Research on automatic words definition generation
The massive amount of available natural language data opens new horizons for citizens to acquire knowledge more easily. Nevertheless, they are often confronted with the complexity of deeply understanding these sources of knowledge without the help of external linguistic resources. In particular, lexical resources such as WordNet or Réseau Lexical du Français (RLF) contain very rich information that can help the user understand words or concepts they are unfamiliar with.
On the other hand, lexical resources developed by experts may be sometimes hard to comprehend for a general audience. For instance, citizens may face the following problematic scenarios: (i) the definition of the word or the concept in the resource might be too difficult (technicality); (ii) the meaning of the word in the reading context might overlap between several senses defined in the resource (ambiguity); (iii) the word might not be covered by the resource (coverage).
In order to deal with such issues, the PhD thesis will consist in investigating new methods to extract appropriate semantic knowledge for a lexical unit in a given context. In particular, given a word and a context, the proposed methods will aim at automatically generating its definition as well as its semantic properties (e.g. coarse-grained sense, synonyms), adapted not only to its occurrence context, but also to the user.
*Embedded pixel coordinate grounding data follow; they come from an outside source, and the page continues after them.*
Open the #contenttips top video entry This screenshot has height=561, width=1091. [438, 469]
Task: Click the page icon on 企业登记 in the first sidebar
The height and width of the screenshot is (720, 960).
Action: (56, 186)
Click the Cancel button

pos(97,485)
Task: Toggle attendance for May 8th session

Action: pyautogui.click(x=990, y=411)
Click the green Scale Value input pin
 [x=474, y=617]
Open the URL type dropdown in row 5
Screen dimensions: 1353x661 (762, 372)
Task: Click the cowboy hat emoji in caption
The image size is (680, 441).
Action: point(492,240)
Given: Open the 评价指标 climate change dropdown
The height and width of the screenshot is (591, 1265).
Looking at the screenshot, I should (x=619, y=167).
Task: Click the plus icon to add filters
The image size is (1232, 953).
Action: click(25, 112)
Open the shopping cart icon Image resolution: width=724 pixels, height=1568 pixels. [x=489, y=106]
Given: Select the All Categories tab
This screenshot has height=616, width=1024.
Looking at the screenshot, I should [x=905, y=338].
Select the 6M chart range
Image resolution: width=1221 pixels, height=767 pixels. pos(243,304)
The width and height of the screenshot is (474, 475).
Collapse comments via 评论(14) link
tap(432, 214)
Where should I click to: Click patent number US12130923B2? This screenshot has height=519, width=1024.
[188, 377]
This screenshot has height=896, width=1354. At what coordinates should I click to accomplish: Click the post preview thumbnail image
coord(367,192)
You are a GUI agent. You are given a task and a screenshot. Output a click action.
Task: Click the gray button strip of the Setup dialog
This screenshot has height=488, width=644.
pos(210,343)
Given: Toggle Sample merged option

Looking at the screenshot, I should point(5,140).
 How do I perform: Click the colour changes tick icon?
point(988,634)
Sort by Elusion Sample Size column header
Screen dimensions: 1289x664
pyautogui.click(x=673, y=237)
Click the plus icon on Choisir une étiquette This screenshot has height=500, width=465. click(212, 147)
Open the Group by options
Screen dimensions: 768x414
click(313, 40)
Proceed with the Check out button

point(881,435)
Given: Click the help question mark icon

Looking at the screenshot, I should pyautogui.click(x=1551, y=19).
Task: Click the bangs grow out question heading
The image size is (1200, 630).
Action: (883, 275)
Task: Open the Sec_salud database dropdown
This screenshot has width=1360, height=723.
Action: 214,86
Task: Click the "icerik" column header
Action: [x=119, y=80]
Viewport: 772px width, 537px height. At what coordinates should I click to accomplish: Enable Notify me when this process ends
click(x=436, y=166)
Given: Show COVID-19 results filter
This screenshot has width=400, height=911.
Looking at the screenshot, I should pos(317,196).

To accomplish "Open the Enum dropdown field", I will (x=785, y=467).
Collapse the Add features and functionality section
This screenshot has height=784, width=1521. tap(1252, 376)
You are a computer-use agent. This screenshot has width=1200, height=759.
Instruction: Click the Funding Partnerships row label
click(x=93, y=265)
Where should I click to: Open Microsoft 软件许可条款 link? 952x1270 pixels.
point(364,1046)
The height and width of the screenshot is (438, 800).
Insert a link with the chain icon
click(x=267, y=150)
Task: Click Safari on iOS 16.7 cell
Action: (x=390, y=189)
With the deep learning revolution, the PhD project hypothesis is that it is now possible to fully model the task with neural networks including both the analysis of the word and its context, and the actual generation of a defining sentence in natural language. Such models would be trained from the content of lexical resources, and enriched with language models and word representations learned from large textual corpora in order to capture the lexical diversity and language style of a general audience. This approach could be very related to novel neural approaches used for machine translation or automatic summarization that both include an analysis and a generation phase.
While the topic proposed for investigation in this PhD project is related to the traditional tasks of Word Sense Disambiguation and Word Sense Induction, it is in fact more challenging as it takes a step further: a successful system is expected to generate definitions even for words and word senses that are not covered in existing lexical resources, generalizing from existing knowledge bases.